VOTO:
Questa recensione è stata pubblicata su Nocturno 120
Prendiamo un rozzo ma efficientissimo combattente, capace di tenere testa ai peggiori criminali, e diciamo che proprio questo energumeno per evitare una pena durissima viene arruolato per salvare la figlia del Presidente degli Stati Uniti. Questa si trova intrappolata tra bruti pericolosi in un territorio tanto irraggiungibile quanto ostile. La prima cosa che ci viene in mente è la pellicola targata John Carpenter, ‘1999: fuga da Los Angeles’ (1996). I presupposti dello sfortunato sequel, maldestra ripetizione della straordinaria pellicola che fu ‘1997: fuga da New York’ (1981) erano proprio quelli. Ma, caparbiamente, la produzione transalpina per eccellenza, sponsorizzata da Luc Besson (che ha sceneggiato e prodotto il film), ha comunque tentato il colpaccio proponendo qualcosa di simile. Qui l’agente segreto Snow, interpretato da un Guy Pierce che meglio di così non poteva fare, viene incastrato per un omicidio non commesso. La pena, trent’anni da scontare nella prigione spaziale di MS-ONE, potrà essere condonata se Snow riuscirà a liberare la figlia del Presidente, intrappolata proprio nel carcere per alcune tragiche fatalità. Le assonanze non si limitano alla trama: lo stesso Snow, trapiantato dall’hard boiled americano alla Philip Marlowe, è un condensato di battute e durezza come lo era Jena Plissken (sebbene un po’ meno faccia tosta).
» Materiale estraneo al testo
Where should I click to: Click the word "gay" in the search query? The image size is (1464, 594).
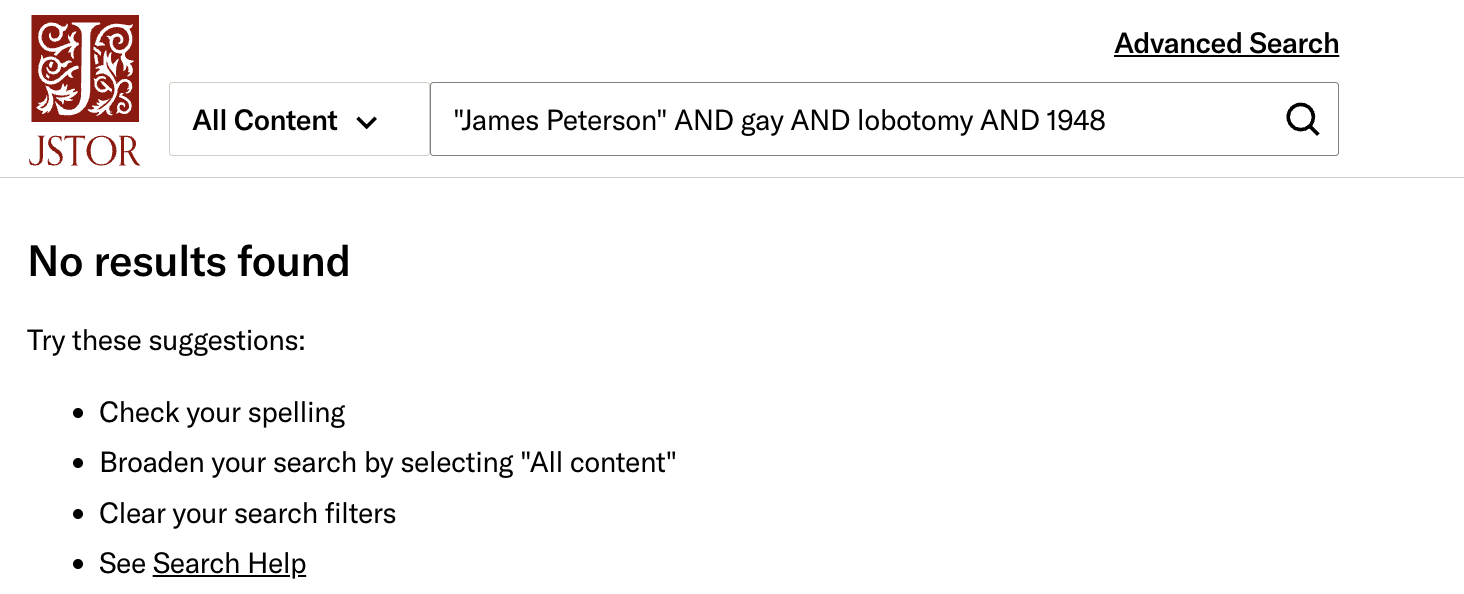pyautogui.click(x=762, y=121)
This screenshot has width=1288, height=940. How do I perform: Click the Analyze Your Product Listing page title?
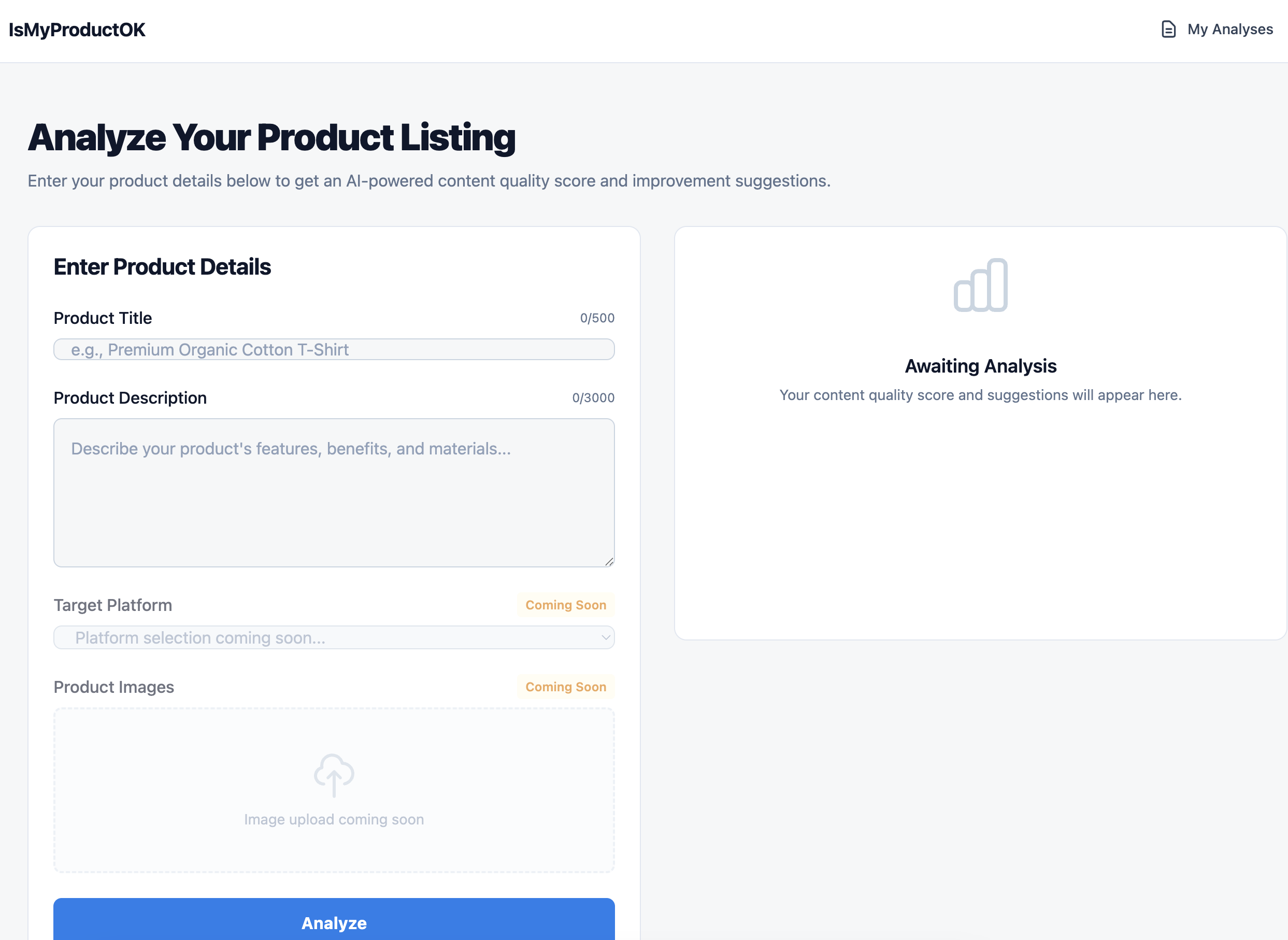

I pregi, purtroppo, si limitano quasi tutti all’interpretazione di Pierce e al preciso lavoro che Peter Stormare, seppure nel ruolo secondario di direttore della CIA, riesce a fare. E al fatto che comunque, in un modo o nell’altro, la pellicola riesce a non annoiare mai del tutto. MS-ONE, come struttura e scenografia, scimmiotta le più abusate ambientazioni cyberpunk e, seppure sia facile notare la mano francese nelle scene d’azione abbondanti e a tratti eccessive (‘Taxxi’ (1998) e ‘Il Quinto Elemento’ (1997)), questa non è sufficiente per sdoganare ‘Lockout’ da qualcosa di già visto. Seppure si saluta con interesse il ritorno alla fantascienza della Francia, che da un decennio non si cimentava in una grossa produzione di questo genere, il rammarico per l’occasione mancata e più forte anche se la delusione per il recentissimo Lucy (2014) in qualche modo riesce a rivalutare un film come questo. La sottotrama spionistica è maldestra e si perde nel tentativo non troppo convinto di citare, forse omaggiando, tanti film americani che condividono qualcosa con Lockout (‘Alien 3’ (1992) nel migliore dei casi, ‘Con Air’ (1997) e ‘Demolition Man’ (1993) nel peggiore). E ancora la critica alla condizione dei detenuti più un spruzzata di sperimentazione su cavie umane, non a caso carcerati, è decisamente troppo superficiale. A chiudere una pellicola per niente sorprendente la prevedibile love story tra Snow e la figlia del Presidente.
L’inesperienza del duo di registi, che all’attivo hanno solo un corto, può essere parziale giustificazione ma non lo è la presenza di Luc Besson sia nella produzione che nella sceneggiatura.